All of the records must be repeated exactly as they read.

----- Available records -----

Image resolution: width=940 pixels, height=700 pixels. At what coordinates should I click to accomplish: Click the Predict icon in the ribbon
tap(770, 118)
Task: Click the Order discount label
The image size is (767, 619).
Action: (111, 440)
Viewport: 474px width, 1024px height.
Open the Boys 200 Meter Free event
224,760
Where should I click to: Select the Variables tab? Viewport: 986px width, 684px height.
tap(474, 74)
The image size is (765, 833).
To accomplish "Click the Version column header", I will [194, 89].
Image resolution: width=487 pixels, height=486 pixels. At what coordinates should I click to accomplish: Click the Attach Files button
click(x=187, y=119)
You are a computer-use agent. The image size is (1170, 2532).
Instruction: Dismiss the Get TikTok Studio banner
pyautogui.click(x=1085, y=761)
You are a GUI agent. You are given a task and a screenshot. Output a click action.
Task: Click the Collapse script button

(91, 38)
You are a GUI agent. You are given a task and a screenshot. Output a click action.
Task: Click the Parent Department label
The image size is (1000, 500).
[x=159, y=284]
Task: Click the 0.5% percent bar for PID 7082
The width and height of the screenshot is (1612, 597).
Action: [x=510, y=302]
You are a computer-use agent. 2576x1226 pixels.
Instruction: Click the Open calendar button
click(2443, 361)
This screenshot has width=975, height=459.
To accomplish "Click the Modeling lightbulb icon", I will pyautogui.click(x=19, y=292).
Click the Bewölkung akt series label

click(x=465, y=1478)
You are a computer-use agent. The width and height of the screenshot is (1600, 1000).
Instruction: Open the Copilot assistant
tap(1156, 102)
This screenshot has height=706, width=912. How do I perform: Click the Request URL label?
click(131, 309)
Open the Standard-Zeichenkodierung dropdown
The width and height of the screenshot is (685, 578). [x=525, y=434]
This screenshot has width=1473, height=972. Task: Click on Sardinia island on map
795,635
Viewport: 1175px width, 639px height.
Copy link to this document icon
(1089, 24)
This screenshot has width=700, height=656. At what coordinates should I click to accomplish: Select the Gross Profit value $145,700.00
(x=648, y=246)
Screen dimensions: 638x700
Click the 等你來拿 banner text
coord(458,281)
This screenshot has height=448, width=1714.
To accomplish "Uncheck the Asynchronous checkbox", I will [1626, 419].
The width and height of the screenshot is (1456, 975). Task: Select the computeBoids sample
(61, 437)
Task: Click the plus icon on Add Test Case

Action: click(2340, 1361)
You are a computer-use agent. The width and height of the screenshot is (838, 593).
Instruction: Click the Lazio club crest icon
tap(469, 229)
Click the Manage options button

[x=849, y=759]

-----

◆ **Exercise solution**:
Image resolution: width=940 pixels, height=700 pixels. At what coordinates should I click to accomplish: Click the Predict icon in the ribbon
tap(770, 118)
Task: Click the Order discount label
The image size is (767, 619).
Action: (111, 440)
Viewport: 474px width, 1024px height.
Open the Boys 200 Meter Free event
224,760
Where should I click to: Select the Variables tab? Viewport: 986px width, 684px height.
tap(474, 74)
The image size is (765, 833).
To accomplish "Click the Version column header", I will [194, 89].
Image resolution: width=487 pixels, height=486 pixels. At what coordinates should I click to accomplish: Click the Attach Files button
click(x=187, y=119)
You are a computer-use agent. The image size is (1170, 2532).
Instruction: Dismiss the Get TikTok Studio banner
pyautogui.click(x=1085, y=761)
You are a GUI agent. You are given a task and a screenshot. Output a click action.
Task: Click the Collapse script button

(91, 38)
You are a GUI agent. You are given a task and a screenshot. Output a click action.
Task: Click the Parent Department label
The image size is (1000, 500).
[x=159, y=284]
Task: Click the 0.5% percent bar for PID 7082
The width and height of the screenshot is (1612, 597).
Action: [x=510, y=302]
You are a computer-use agent. 2576x1226 pixels.
Instruction: Click the Open calendar button
click(2443, 361)
This screenshot has width=975, height=459.
To accomplish "Click the Modeling lightbulb icon", I will pyautogui.click(x=19, y=292).
Click the Bewölkung akt series label

click(x=465, y=1478)
You are a computer-use agent. The width and height of the screenshot is (1600, 1000).
Instruction: Open the Copilot assistant
tap(1156, 102)
This screenshot has height=706, width=912. How do I perform: Click the Request URL label?
click(131, 309)
Open the Standard-Zeichenkodierung dropdown
The width and height of the screenshot is (685, 578). [x=525, y=434]
This screenshot has width=1473, height=972. Task: Click on Sardinia island on map
795,635
Viewport: 1175px width, 639px height.
Copy link to this document icon
(1089, 24)
This screenshot has width=700, height=656. At what coordinates should I click to accomplish: Select the Gross Profit value $145,700.00
(x=648, y=246)
Screen dimensions: 638x700
Click the 等你來拿 banner text
coord(458,281)
This screenshot has height=448, width=1714.
To accomplish "Uncheck the Asynchronous checkbox", I will [1626, 419].
The width and height of the screenshot is (1456, 975). Task: Select the computeBoids sample
(61, 437)
Task: Click the plus icon on Add Test Case

Action: click(2340, 1361)
You are a computer-use agent. The width and height of the screenshot is (838, 593).
Instruction: Click the Lazio club crest icon
tap(469, 229)
Click the Manage options button

[x=849, y=759]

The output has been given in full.